Si, lo faccio spesso, è un buon modo, se non ti scopri e dici davvero come andrà a finire, per attaccare il racconto. Metti all'erta, incuriosisci. Mi rompe prenderla alla larga, magari con una descrizione. Le descrizioni o sono stati d'animo o si saltano. L'importante è che la gente ti legga, partecipi a cosa gli stai raccontando e soprattutto che sia curiosa di vedere come va a finire. La suspense è importante. E va applicata anche ai sentimenti facendoli diventare azione. Se tendi bene la corda un fiammifero acceso al momento giusto può essere più sconvolgente di un incendio. E poi devi decidere cosa vuoi, se far piangere o ridere. La regola degli scrittori di feuilleton era "falli piangere, falli ridere, falli aspettare", nel loro caso l'attesa era dovuta alle puntate, ma vale anche per pagina dopo pagina. Se poi riesci a far ridere e piangere nello stesso momento allora sei un genio. Sei Rossini, insomma. Poi per quel che mi riguarda è la famosa e hemingwayana "grazia sotto pressione", vale a dire il fascino che possono esprimere certi personaggi messi alle strette dalla vita e che reagiscono con leggerezza, prendendosi le bastonate e facendo finta di niente. Con ironia e scioltezza. La grazia appunto.

In una tua poesia,"Cristo che secolo vuoto", ci sono il fucile, le verdi colline e le sbronze di Hemingway, ci sono le giacche di Picasso, i fazzoletti e la tromba di Armstrong, la maschera di rughe di Tracy. Dicono la stessa nostalgia che cresce nel precipizio del tuo primo romanzo, una caduta alcolica che tira un calcio in culo alle belle speranze. Leo Gazzarra si suicida. Tu lasci il giornalismo.

Chiamarla poesia è troppo. Però è il discorso sulla grazia che facevo prima. Il precipizio è sempre lì, ci camminiamo sul ciglio. Poi non si tratta di tirare calci in culo alle speranze. Significa non averne e non farne un dramma. Mi è capitato di dire "Dio non esiste, ma dovrebbe. E io cerco di comportarmi come se ci fosse". Lo Sprangato Partner è questo. Era una frase che avevo messo e poi tolto dal libro, troppo seriosa. Ecco la grazia è questo anche.

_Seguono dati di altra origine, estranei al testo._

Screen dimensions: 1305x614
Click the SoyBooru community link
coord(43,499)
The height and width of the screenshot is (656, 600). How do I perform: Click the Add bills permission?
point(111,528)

La tua Roma, città scomparsa, bruciata dai tramonti estivi. Figure di fantasmi di giocatori d'azzardo "orgogliosamente derelitti". Il battito cardiaco che scandisce la narrazione di "Privati abissi" e la faccenda chiamata amore. Scrivi per 35 anni lo stesso libro. Intanto scrivi sceneggiati per la RAI, storie che ritagli dalle vite di un paese che cambia. Racconti dell'eroina, per esempio, per primo lo fai. Scrivi, insomma, per 35 anni lo stesso libro. Intanto non cambiano le storie da raccontare, ma cambiano le scelte e la volontà di raccontarle. Lasci la RAI.

E' semplice, la vita è una sola e bisogna viverla. Scrivere è un buon modo per viverne più di una. Quelle dei tuoi personaggi. Andare a caccia di frontiere e passarle. Ma senza tragedie. Con felicità e fede. Bisogna avere fede in quello che si fa. Come fai ad affrontare un libro se non hai fede? Non solo in te stesso. In tutto, nella vita.